At least one group is getting a break because of the government shutdown: those facing an IRS audit.
The Internal Revenue Service, already tarnished in the scandal over tea party audits,
has furloughed most of the people who chase them down, so people who are delinquent in their payments are not being pursued except in "extremely limited" circumstances, Reuters reports.
The "IRS is not sending out levies or liens" during the shutdown, an agency spokeswoman said. Tax audits are suspended as well.
Criminal cases are continuing, as are "isolated instances where we need to take immediate action to protect the government's interest," IRS spokeswoman Michelle Eldridge told Reuters.
But lest celebration of the IRS's temporary demise become too joyous, the news isn't good for everyone with tax dealings. For instance, people who were sent notices of insufficient payment before the shutdown still will receive them, and the clock starts ticking on their appeal time.
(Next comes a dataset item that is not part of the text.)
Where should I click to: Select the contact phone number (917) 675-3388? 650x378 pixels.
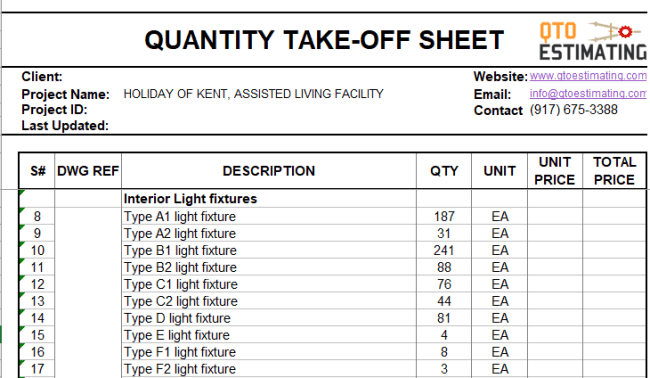pyautogui.click(x=573, y=110)
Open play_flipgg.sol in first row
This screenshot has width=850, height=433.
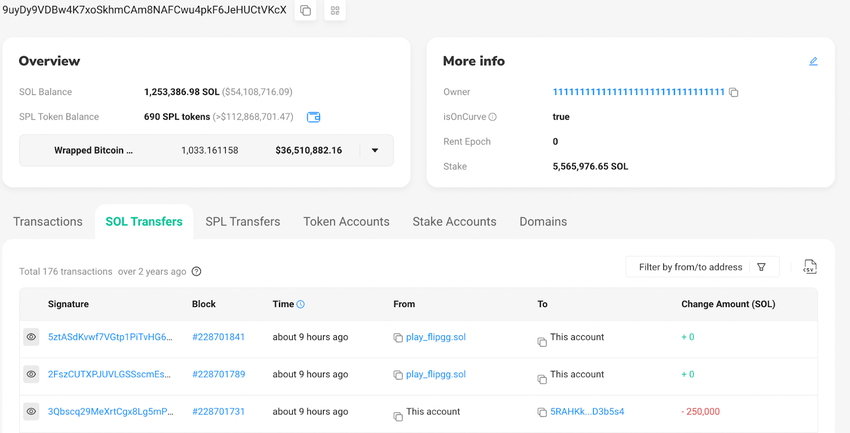pos(435,337)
Problem is, there is no one to handle their appeals, which means they may have to spend time and money to file a lawsuit.
Many of these notices are mistakes, Forbes reports,
such as missing income reported on a 1099 or W-2. Usually, the income was reported elsewhere on the return, so there is normally no reason to go through Tax Court.
Tax refunds will not be processed during the shutdown either, Forbes notes, but and support centers are shut down, meaning no answers to your tax questions.
But tax returns are being processed, so any refunds can be sent once the government re-opens.